What the towers lacked in comfort, they made up for in food, beer, movies, and calls home

The Airforce spared no expense in making life aboard the towers comfortable. Funds were 70% above their parent squadron, and food allowances were 14% over stateside allowances. The towers had hobby shops, pizza parties, barbeques, daily beer rations, and movies every night, but weeks aboard the platforms was enough to give even the most stable airman “tower fever.” 

The isolation, bone-chilling cold, and screaming wind didn’t help, and unbearable noises were built into the tower. Diesel engines roared incessantly while air blowers whined, and radios echoed unnervingly down the steel hallways. In foggy weather, the world’s largest blow horn blasted every twenty-nine seconds. The horn of TT2 once hollered for three weeks straight while hidden in the fog. 

Communication was essential for the towers and the shore. Not only was it vital for the radar reports to be transmitted back to the SAGE system, but without this line of communication, the tower would be incapacitated. Unlike so much about the towers, comms actually worked as intended.

 Point-to-point tropospheric scatter systems, officially called FRC-56 but known as the troposcatter, transmitted and received messages from shore and were generally unaffected by atmospheric disturbances. They worked well for SAGE communications and the telephone circuits patched in. Voice communications through the troposcatter were reliably maintained, and anyone could call home after duty hours by merely dialing the Otis Operator through the troposcatter. 

Supply and Evacuation

The 4604th Texas Support Squadron had its headquarters at Otis Air Force Base on Cape Cod. It provided the Texas towers with staffing and controlled the towers’ activity. In addition, a supply ship, the USNS New Bedford or AKL-17, under Captain Manguel’s supervision, supported the Air Force Islands.  

Getting to and from the tower was a significant problem encumbered by New England Weather. Calm days with good visibility are the exception, not the rule, in this corner of the Atlantic.

The escape procedures were limited to methods that were dangerous on a good day. Knotted ropes could be suspended over the side, and crewmembers could climb the ropes to get from the tower’s platform to ships floating in the sea below. Many crewmembers preferred helicopter transport to and from the tower, but Atlantic wind and weather ultimately dictated the service. The mission of flying to the towers was so dangerous that the helicopters only flew in pairs, so if one of them went into the sea, the other could begin rescue operations. Therefore, when one helicopter landed on the platform’s deck, the other had to hover overhead.

=== TASK STATEMENT ===
In the Texas towers text, rewrite the paragraph beginning "The Airforce spared no expense" as a short list that keeps its main facts. The items below come from a separate source.

Word and element location data:
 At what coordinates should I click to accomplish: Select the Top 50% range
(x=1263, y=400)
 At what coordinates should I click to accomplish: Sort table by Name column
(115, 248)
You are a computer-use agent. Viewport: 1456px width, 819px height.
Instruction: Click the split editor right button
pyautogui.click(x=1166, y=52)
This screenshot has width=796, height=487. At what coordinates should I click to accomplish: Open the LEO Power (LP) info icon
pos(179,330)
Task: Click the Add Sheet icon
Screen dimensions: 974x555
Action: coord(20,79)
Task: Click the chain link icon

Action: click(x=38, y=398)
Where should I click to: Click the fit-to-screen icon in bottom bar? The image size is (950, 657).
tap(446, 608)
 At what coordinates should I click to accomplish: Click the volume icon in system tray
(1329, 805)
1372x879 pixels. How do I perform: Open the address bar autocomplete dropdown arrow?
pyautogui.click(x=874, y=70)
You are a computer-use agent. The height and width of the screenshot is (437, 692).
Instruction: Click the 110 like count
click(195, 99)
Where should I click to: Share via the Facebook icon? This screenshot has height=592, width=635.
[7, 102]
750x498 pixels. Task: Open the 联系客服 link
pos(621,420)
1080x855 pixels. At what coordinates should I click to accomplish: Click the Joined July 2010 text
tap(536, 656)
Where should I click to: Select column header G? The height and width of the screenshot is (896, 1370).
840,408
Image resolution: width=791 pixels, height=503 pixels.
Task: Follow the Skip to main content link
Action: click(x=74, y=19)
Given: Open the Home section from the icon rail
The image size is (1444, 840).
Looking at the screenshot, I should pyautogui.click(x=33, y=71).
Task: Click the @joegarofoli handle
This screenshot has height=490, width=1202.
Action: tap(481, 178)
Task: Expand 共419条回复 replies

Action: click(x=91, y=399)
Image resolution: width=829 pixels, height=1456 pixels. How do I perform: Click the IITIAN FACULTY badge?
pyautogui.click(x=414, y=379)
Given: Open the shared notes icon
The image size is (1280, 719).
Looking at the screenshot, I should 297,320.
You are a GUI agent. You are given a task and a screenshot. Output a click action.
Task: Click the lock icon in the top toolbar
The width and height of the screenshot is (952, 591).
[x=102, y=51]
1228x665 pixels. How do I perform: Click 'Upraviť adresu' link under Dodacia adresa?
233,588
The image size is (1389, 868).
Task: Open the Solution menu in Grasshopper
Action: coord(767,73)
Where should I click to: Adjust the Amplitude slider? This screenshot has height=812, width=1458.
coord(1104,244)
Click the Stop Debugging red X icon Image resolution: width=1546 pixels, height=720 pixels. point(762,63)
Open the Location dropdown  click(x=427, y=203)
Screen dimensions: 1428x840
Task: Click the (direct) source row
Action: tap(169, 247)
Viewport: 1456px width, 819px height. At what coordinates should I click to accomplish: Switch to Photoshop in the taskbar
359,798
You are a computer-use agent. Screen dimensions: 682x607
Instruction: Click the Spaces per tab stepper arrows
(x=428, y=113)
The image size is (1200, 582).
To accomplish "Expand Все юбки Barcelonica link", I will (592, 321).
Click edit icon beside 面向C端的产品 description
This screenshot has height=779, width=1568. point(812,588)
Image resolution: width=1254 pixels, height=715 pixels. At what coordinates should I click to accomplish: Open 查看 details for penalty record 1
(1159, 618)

=== SOLUTION FOR THIS PROBLEM ===
- The Air Force spent freely to make life aboard the towers comfortable.
- Funding ran 70% above the parent squadron, and food allowances were 14% over stateside allowances.
- The towers offered hobby shops, pizza parties, barbecues, daily beer rations, and nightly movies.
- Even so, weeks on the platforms could give even the most stable airman "tower fever."